● **What you need to do**
Do these statements agree with the Etxeondo story? For each, answer yes or no and quote the words of the text that decide it. 1. Mikel worked for a record company. 2. The Danena club was an amateur team from Villabona. 3. The cycling jerseys of that time were light and stayed dry.

● **Selected extract**
The Etxeondo story: from the Villabona farmhouse to the Paris podium.
Part Two.
It comes from the first part.
By Ander Izagirre.
The move into cycling
Paco became friends with Mikel, a worker at the Mondragón Orchestra record company and a cyclist at the Zikuñagako Ama de Hernani club.
Eventually, he bought a bike to ride with them and see the countryside. He noted the cyclist’s wardrobe; their needs, their customs, their fabrics and colours.
Those thick knitted wool jerseys that were too hot in summer and became loaded with water when it rained. Back then, cycling clothing was rudimentary.
“In cycling, we saw an opportunity to innovate,” explains Paco.
“But we did not choose it just for that. We grew out of the culture of the Basque Country. And here cycling is something special, it has a great tradition. We were interested in sports, health, ecology.
“There was a lot of talk about ecology in the early 80s; we also made antinuclear t-shirts,” he smiles.
“We always thought the bike was a part of that movement of freedom. We felt comfortable with that.”
What does the bike have to do with freedom?
“Everything,” he says. ”You move by your own means, in a clean way, and you go wherever you want.
“For me it is a wonderful feeling. You ride through the mountains, you pass through villages, you see everything but at the same time you are in your own bubble.
“You are free, in solitude, integrated into the landscape, perceiving everything differently.
“You can be calm, focused, in the moment.”
“Paco always says you know people by their behaviour on the bike,” adds María Jesús.
The first step into cycling was to buy a knitting machine, to make the shorts and wool jerseys of the time.
In 1979, they began to equip the cyclists of the Danena club, an amateur team from neighboring Zizurkil, and immediately made improvements.
“The jerseys of the time were bad; heavy, easily soaked,” says Paco. “We knew the new materials: elastomers, polyamides and polyesters, together with printing techniques not yet used in cycling.”

● **Data provided**
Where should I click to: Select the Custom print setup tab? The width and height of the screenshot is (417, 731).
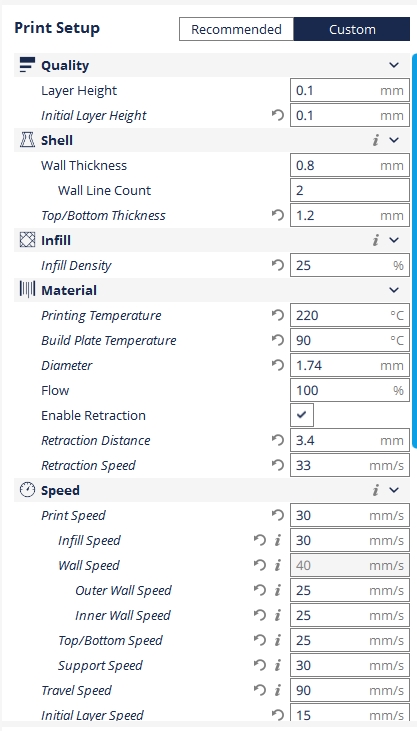(x=352, y=29)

● **Solution for this task**
1. Yes: "a worker at the Mondragón Orchestra record company"
2. No: "an amateur team from neighboring Zizurkil"
3. No: "The jerseys of the time were bad; heavy, easily soaked"